▸ **To be done**:
Rewrite the items below, changing "How do I perform" to "How can I carry out" wherever it appears and leaving everything else as it is.

(Items for locating described things)
[Start]

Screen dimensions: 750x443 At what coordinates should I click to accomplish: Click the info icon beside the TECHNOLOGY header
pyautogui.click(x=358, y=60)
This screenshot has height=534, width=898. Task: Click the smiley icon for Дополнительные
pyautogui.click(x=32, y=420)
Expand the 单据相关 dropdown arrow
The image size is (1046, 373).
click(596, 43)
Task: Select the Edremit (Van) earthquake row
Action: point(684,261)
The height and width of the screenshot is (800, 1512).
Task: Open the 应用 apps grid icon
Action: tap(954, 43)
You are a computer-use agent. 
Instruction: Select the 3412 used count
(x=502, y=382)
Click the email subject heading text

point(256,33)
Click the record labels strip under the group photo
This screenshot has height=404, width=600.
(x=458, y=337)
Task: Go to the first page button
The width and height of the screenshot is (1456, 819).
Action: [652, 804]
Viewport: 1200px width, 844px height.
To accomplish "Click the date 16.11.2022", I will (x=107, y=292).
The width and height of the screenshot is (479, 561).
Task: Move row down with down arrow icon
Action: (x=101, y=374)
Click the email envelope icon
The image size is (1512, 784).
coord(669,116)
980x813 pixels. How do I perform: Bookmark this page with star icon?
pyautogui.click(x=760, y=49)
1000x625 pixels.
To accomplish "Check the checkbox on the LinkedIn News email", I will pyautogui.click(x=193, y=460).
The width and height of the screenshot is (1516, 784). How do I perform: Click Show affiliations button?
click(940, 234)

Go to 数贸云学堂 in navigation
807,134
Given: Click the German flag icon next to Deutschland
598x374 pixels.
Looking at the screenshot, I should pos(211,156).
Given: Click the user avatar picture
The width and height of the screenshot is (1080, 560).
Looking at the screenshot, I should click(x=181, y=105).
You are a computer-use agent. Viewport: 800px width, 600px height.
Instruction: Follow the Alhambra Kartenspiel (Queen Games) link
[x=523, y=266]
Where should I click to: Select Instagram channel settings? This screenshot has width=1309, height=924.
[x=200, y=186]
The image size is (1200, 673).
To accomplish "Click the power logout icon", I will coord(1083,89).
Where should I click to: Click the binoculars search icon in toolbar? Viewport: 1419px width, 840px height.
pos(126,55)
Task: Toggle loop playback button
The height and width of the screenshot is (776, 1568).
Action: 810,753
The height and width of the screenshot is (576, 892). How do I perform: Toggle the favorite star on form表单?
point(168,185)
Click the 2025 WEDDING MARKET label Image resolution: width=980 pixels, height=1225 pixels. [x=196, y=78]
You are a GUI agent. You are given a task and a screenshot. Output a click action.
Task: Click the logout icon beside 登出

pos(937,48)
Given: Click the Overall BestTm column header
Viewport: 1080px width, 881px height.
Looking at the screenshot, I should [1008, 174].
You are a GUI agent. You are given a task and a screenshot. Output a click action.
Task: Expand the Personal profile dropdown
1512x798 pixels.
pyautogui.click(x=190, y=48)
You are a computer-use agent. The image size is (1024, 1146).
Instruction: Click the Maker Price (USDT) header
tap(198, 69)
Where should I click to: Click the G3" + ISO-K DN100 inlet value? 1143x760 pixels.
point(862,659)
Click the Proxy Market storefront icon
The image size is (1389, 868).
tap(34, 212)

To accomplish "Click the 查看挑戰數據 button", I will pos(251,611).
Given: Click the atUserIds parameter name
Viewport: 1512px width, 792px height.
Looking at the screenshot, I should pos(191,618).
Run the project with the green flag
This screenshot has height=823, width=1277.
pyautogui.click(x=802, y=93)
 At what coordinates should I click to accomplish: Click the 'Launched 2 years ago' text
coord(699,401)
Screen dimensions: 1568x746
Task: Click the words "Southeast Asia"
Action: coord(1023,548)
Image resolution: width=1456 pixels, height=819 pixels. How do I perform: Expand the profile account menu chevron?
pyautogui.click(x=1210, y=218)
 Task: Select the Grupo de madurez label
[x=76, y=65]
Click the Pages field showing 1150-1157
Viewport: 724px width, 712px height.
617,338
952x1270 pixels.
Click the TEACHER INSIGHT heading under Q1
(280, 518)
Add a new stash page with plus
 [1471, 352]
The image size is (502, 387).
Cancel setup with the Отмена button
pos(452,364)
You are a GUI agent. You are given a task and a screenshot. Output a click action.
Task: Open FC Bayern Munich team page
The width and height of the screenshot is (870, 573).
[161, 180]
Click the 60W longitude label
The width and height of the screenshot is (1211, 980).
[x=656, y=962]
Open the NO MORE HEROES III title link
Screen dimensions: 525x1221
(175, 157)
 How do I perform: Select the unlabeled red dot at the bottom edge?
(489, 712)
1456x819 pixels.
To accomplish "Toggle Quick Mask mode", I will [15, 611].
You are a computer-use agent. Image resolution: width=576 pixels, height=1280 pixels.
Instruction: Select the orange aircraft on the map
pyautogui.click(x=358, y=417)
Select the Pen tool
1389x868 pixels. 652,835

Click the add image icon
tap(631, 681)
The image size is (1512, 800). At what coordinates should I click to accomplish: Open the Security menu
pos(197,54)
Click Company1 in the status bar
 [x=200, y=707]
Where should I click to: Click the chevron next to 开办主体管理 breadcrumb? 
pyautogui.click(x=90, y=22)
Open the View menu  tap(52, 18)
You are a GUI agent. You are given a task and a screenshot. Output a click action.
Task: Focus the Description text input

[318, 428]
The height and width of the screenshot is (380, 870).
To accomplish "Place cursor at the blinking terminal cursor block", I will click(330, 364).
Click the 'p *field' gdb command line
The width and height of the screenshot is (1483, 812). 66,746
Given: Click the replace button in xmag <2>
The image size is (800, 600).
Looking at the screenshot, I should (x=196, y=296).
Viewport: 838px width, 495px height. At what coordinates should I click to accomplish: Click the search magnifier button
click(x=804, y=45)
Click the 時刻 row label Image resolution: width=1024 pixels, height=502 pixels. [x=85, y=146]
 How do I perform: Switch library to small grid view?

[End]

▸ **Answer in full**:
Screen dimensions: 750x443 At what coordinates should I click to accomplish: Click the info icon beside the TECHNOLOGY header
pyautogui.click(x=358, y=60)
This screenshot has height=534, width=898. Task: Click the smiley icon for Дополнительные
pyautogui.click(x=32, y=420)
Expand the 单据相关 dropdown arrow
The image size is (1046, 373).
click(596, 43)
Task: Select the Edremit (Van) earthquake row
Action: point(684,261)
The height and width of the screenshot is (800, 1512).
Task: Open the 应用 apps grid icon
Action: tap(954, 43)
You are a computer-use agent. 
Instruction: Select the 3412 used count
(x=502, y=382)
Click the email subject heading text

point(256,33)
Click the record labels strip under the group photo
This screenshot has height=404, width=600.
(x=458, y=337)
Task: Go to the first page button
The width and height of the screenshot is (1456, 819).
Action: [652, 804]
Viewport: 1200px width, 844px height.
To accomplish "Click the date 16.11.2022", I will (x=107, y=292).
The width and height of the screenshot is (479, 561).
Task: Move row down with down arrow icon
Action: (x=101, y=374)
Click the email envelope icon
The image size is (1512, 784).
coord(669,116)
980x813 pixels. How can I carry out: Bookmark this page with star icon?
pyautogui.click(x=760, y=49)
1000x625 pixels.
To accomplish "Check the checkbox on the LinkedIn News email", I will pyautogui.click(x=193, y=460).
The width and height of the screenshot is (1516, 784). How can I carry out: Click Show affiliations button?
click(940, 234)

Go to 数贸云学堂 in navigation
807,134
Given: Click the German flag icon next to Deutschland
598x374 pixels.
Looking at the screenshot, I should pos(211,156).
Given: Click the user avatar picture
The width and height of the screenshot is (1080, 560).
Looking at the screenshot, I should click(x=181, y=105).
You are a computer-use agent. Viewport: 800px width, 600px height.
Instruction: Follow the Alhambra Kartenspiel (Queen Games) link
[x=523, y=266]
Where should I click to: Select Instagram channel settings? This screenshot has width=1309, height=924.
[x=200, y=186]
The image size is (1200, 673).
To accomplish "Click the power logout icon", I will coord(1083,89).
Where should I click to: Click the binoculars search icon in toolbar? Viewport: 1419px width, 840px height.
pos(126,55)
Task: Toggle loop playback button
The height and width of the screenshot is (776, 1568).
Action: 810,753
The height and width of the screenshot is (576, 892). How can I carry out: Toggle the favorite star on form表单?
point(168,185)
Click the 2025 WEDDING MARKET label Image resolution: width=980 pixels, height=1225 pixels. [x=196, y=78]
You are a GUI agent. You are given a task and a screenshot. Output a click action.
Task: Click the logout icon beside 登出

pos(937,48)
Given: Click the Overall BestTm column header
Viewport: 1080px width, 881px height.
Looking at the screenshot, I should [1008, 174].
You are a GUI agent. You are given a task and a screenshot. Output a click action.
Task: Expand the Personal profile dropdown
1512x798 pixels.
pyautogui.click(x=190, y=48)
You are a computer-use agent. The image size is (1024, 1146).
Instruction: Click the Maker Price (USDT) header
tap(198, 69)
Where should I click to: Click the G3" + ISO-K DN100 inlet value? 1143x760 pixels.
point(862,659)
Click the Proxy Market storefront icon
The image size is (1389, 868).
tap(34, 212)

To accomplish "Click the 查看挑戰數據 button", I will pos(251,611).
Given: Click the atUserIds parameter name
Viewport: 1512px width, 792px height.
Looking at the screenshot, I should pos(191,618).
Run the project with the green flag
This screenshot has height=823, width=1277.
pyautogui.click(x=802, y=93)
 At what coordinates should I click to accomplish: Click the 'Launched 2 years ago' text
coord(699,401)
Screen dimensions: 1568x746
Task: Click the words "Southeast Asia"
Action: coord(1023,548)
Image resolution: width=1456 pixels, height=819 pixels. How can I carry out: Expand the profile account menu chevron?
pyautogui.click(x=1210, y=218)
 Task: Select the Grupo de madurez label
[x=76, y=65]
Click the Pages field showing 1150-1157
Viewport: 724px width, 712px height.
617,338
952x1270 pixels.
Click the TEACHER INSIGHT heading under Q1
(280, 518)
Add a new stash page with plus
 [1471, 352]
The image size is (502, 387).
Cancel setup with the Отмена button
pos(452,364)
You are a GUI agent. You are given a task and a screenshot. Output a click action.
Task: Open FC Bayern Munich team page
The width and height of the screenshot is (870, 573).
[161, 180]
Click the 60W longitude label
The width and height of the screenshot is (1211, 980).
[x=656, y=962]
Open the NO MORE HEROES III title link
Screen dimensions: 525x1221
(175, 157)
 How can I carry out: Select the unlabeled red dot at the bottom edge?
(489, 712)
1456x819 pixels.
To accomplish "Toggle Quick Mask mode", I will [15, 611].
You are a computer-use agent. Image resolution: width=576 pixels, height=1280 pixels.
Instruction: Select the orange aircraft on the map
pyautogui.click(x=358, y=417)
Select the Pen tool
1389x868 pixels. 652,835

Click the add image icon
tap(631, 681)
The image size is (1512, 800). At what coordinates should I click to accomplish: Open the Security menu
pos(197,54)
Click Company1 in the status bar
 [x=200, y=707]
Where should I click to: Click the chevron next to 开办主体管理 breadcrumb? 
pyautogui.click(x=90, y=22)
Open the View menu  tap(52, 18)
You are a GUI agent. You are given a task and a screenshot. Output a click action.
Task: Focus the Description text input

[318, 428]
The height and width of the screenshot is (380, 870).
To accomplish "Place cursor at the blinking terminal cursor block", I will click(330, 364).
Click the 'p *field' gdb command line
The width and height of the screenshot is (1483, 812). 66,746
Given: Click the replace button in xmag <2>
The image size is (800, 600).
Looking at the screenshot, I should (x=196, y=296).
Viewport: 838px width, 495px height. At what coordinates should I click to accomplish: Click the search magnifier button
click(x=804, y=45)
Click the 時刻 row label Image resolution: width=1024 pixels, height=502 pixels. [x=85, y=146]
 How can I carry out: Switch library to small grid view?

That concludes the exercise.